**What is being asked:**
Starting with the line that contains "Where should I" and going on through the end of the entries, write those lines again with "theme" swapped for "color mode" and everything else left the same. Leave the pictures out.

**Listed records:**
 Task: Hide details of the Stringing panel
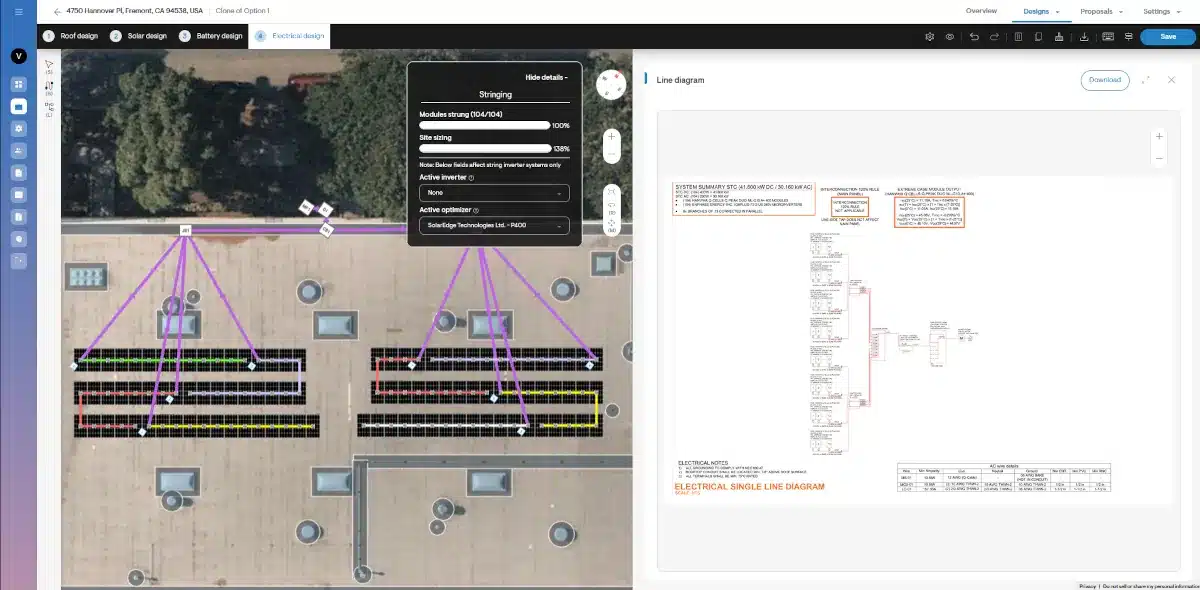click(x=546, y=77)
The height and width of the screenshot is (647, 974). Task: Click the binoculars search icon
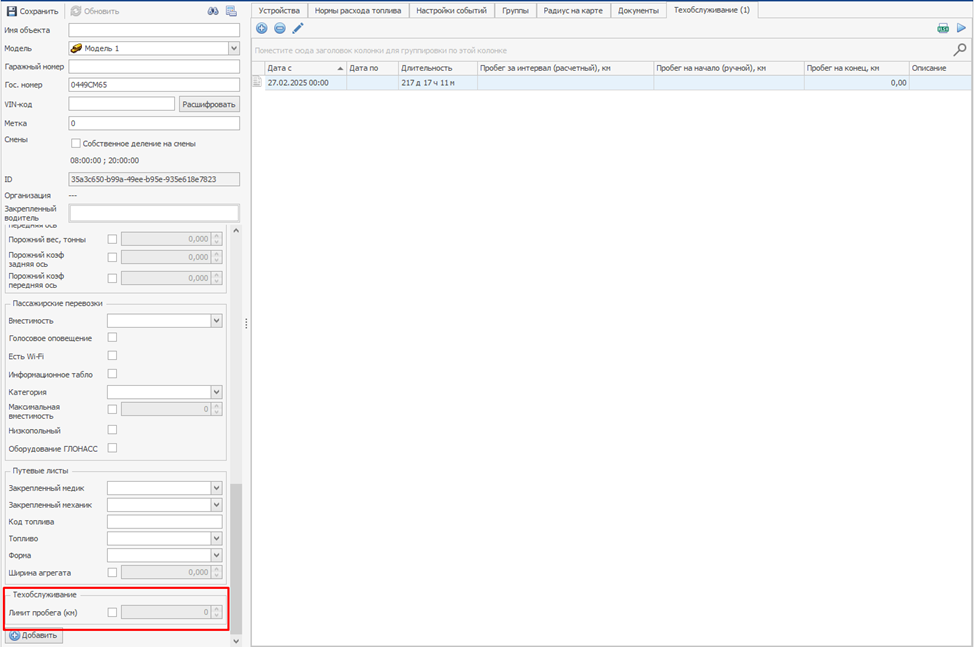[x=212, y=11]
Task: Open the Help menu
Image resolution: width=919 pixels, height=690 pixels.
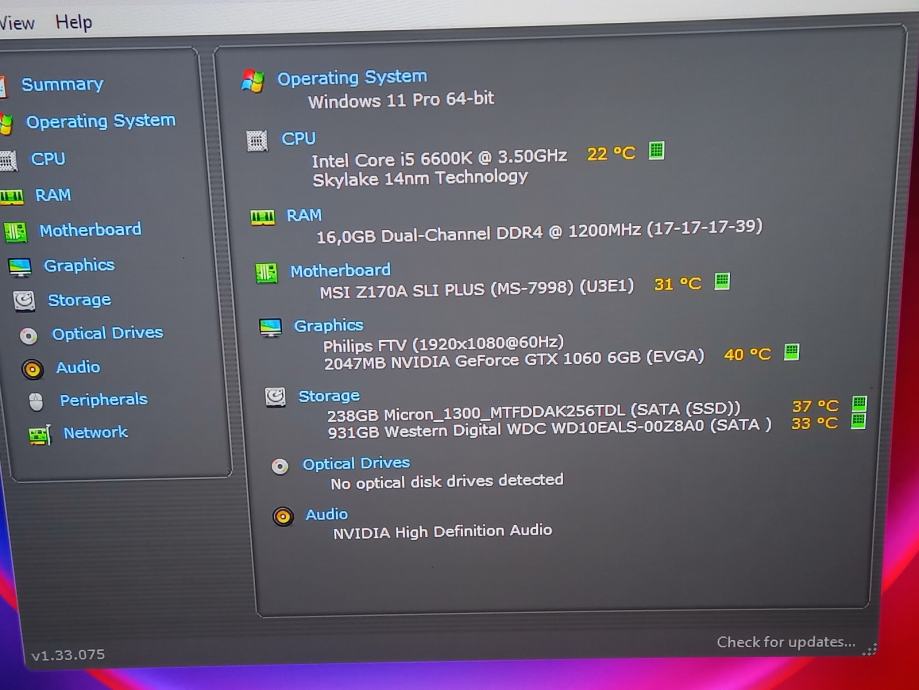Action: pyautogui.click(x=73, y=22)
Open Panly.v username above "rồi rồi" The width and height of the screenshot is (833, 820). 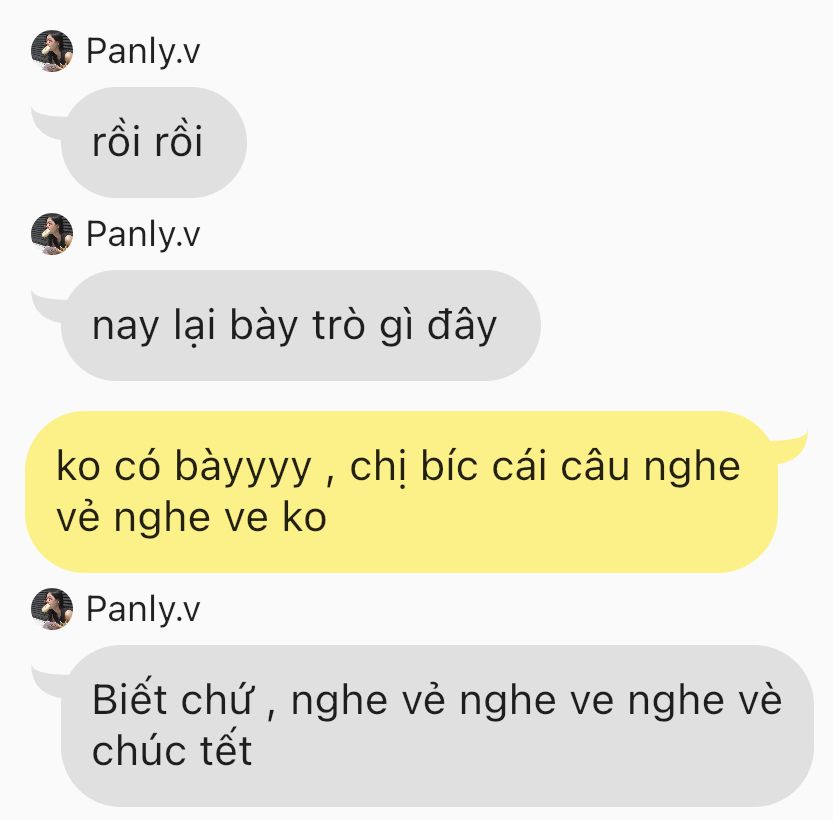click(x=143, y=52)
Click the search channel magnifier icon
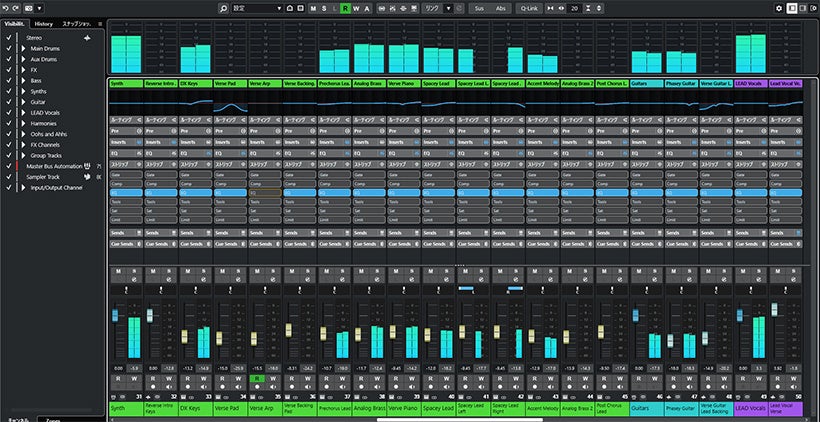The image size is (820, 422). [223, 8]
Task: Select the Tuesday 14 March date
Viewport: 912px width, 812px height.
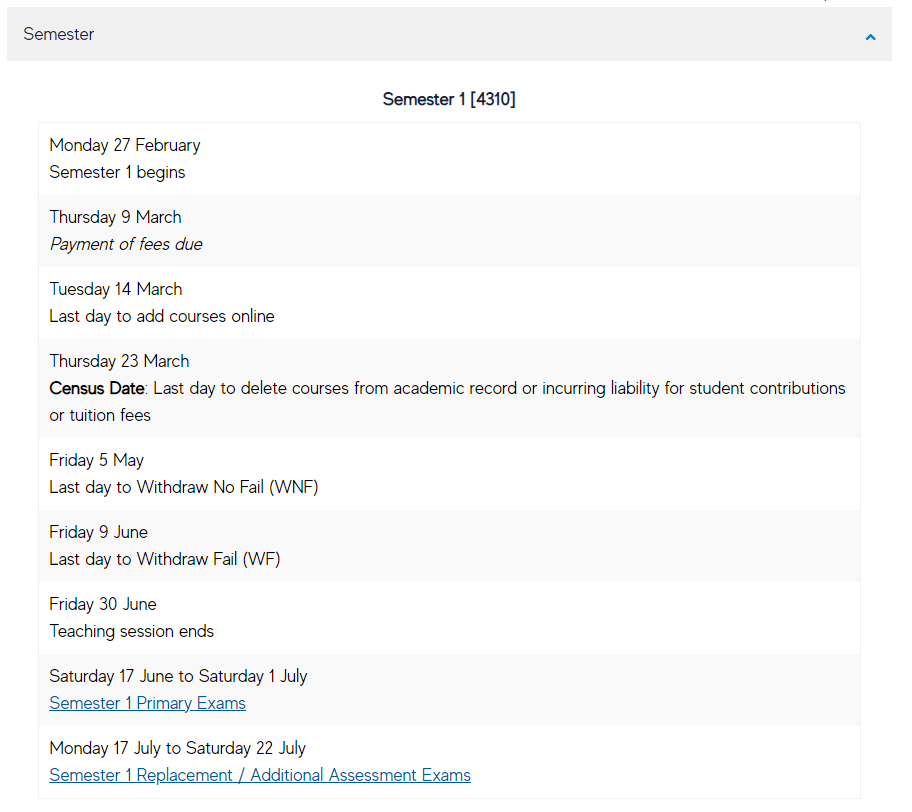Action: pyautogui.click(x=116, y=289)
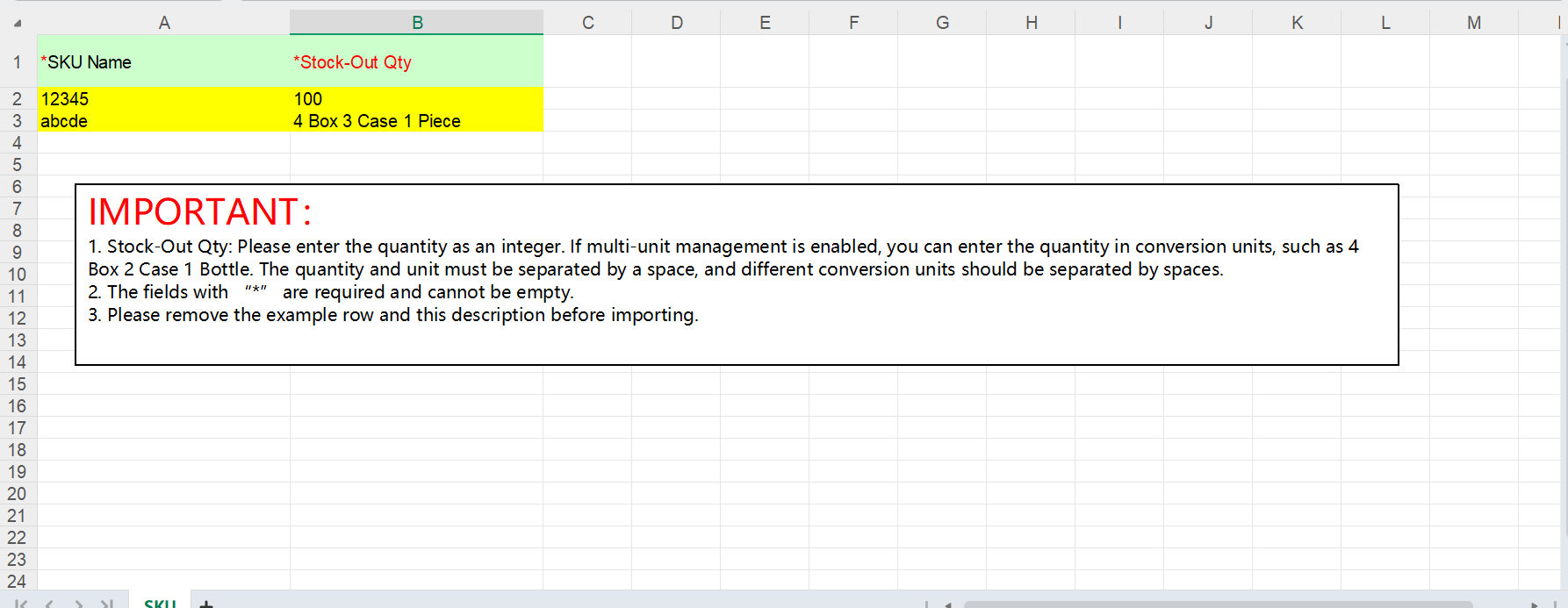
Task: Go to the last sheet tab
Action: coord(107,604)
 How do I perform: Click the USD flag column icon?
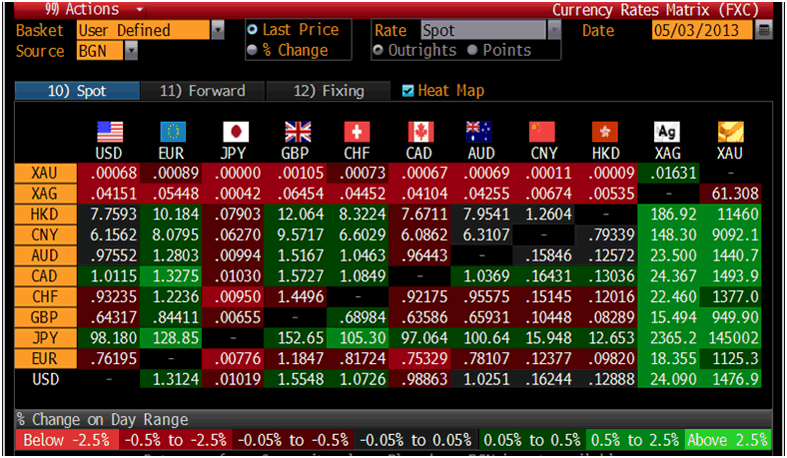109,132
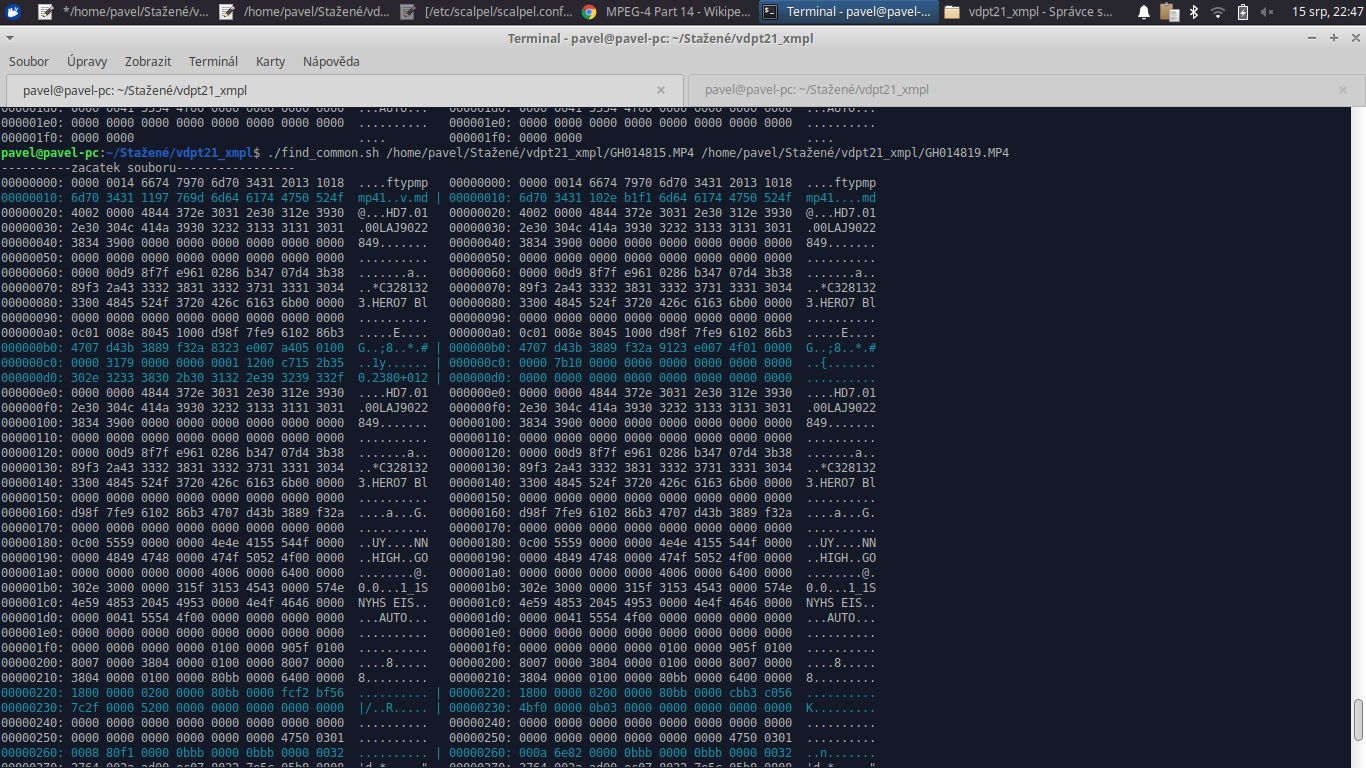Expand the Karty menu
The image size is (1366, 768).
(270, 61)
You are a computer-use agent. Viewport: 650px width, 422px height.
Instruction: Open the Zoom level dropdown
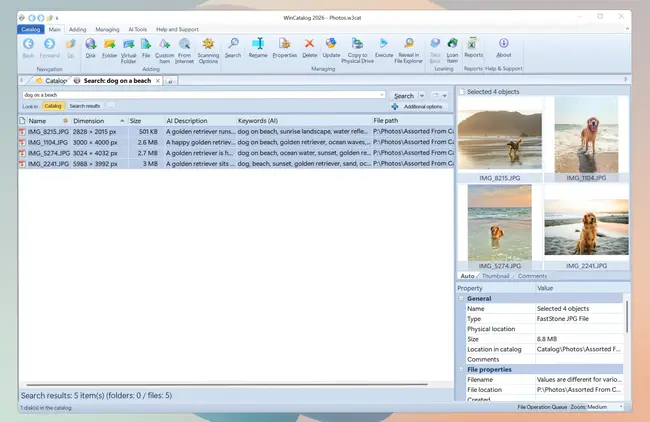[x=621, y=408]
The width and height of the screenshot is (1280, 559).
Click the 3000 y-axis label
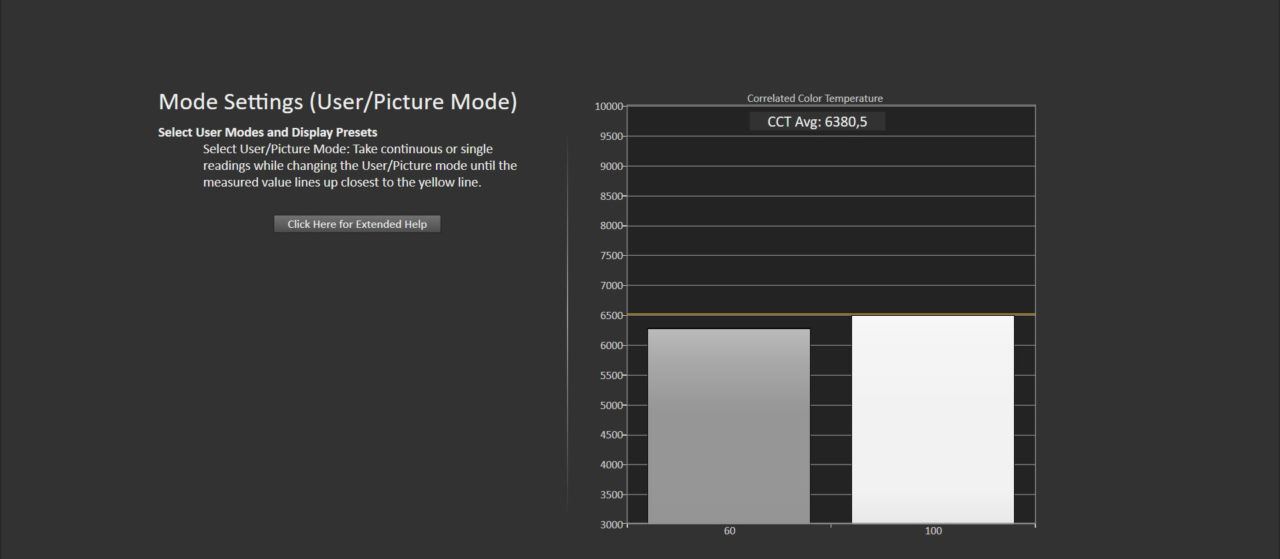pyautogui.click(x=610, y=524)
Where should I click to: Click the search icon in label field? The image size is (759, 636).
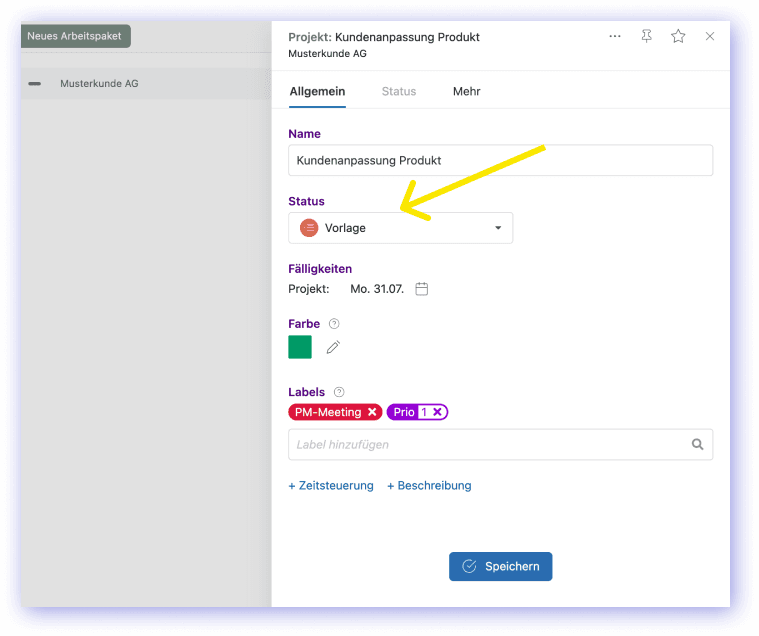coord(698,444)
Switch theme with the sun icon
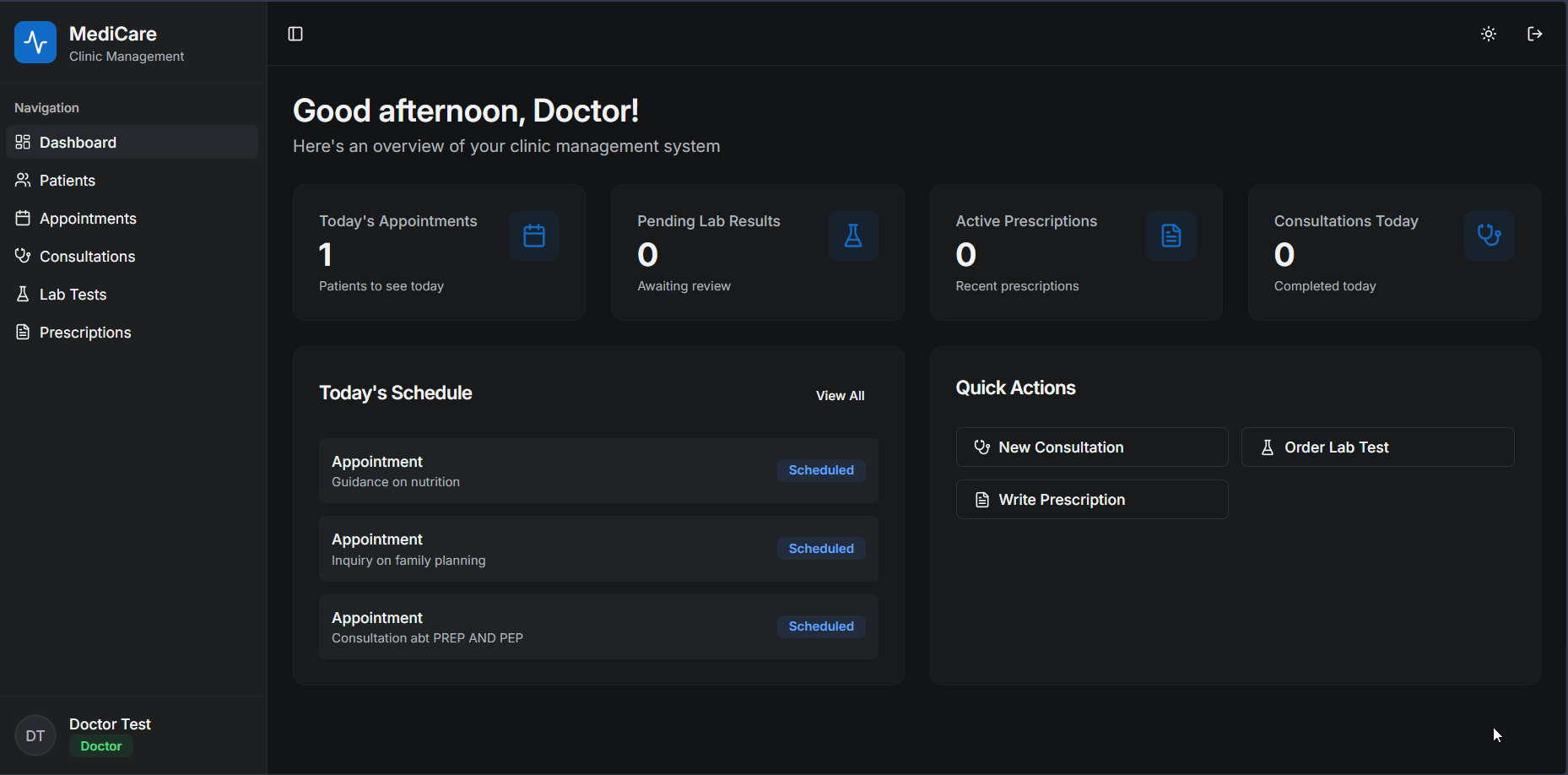The height and width of the screenshot is (775, 1568). tap(1489, 34)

**Correct answer:**
Where should I click to: Click the search icon in label field? The image size is (759, 636).
coord(698,444)
Switch color mode with the sun icon
The height and width of the screenshot is (775, 1568). tap(1489, 34)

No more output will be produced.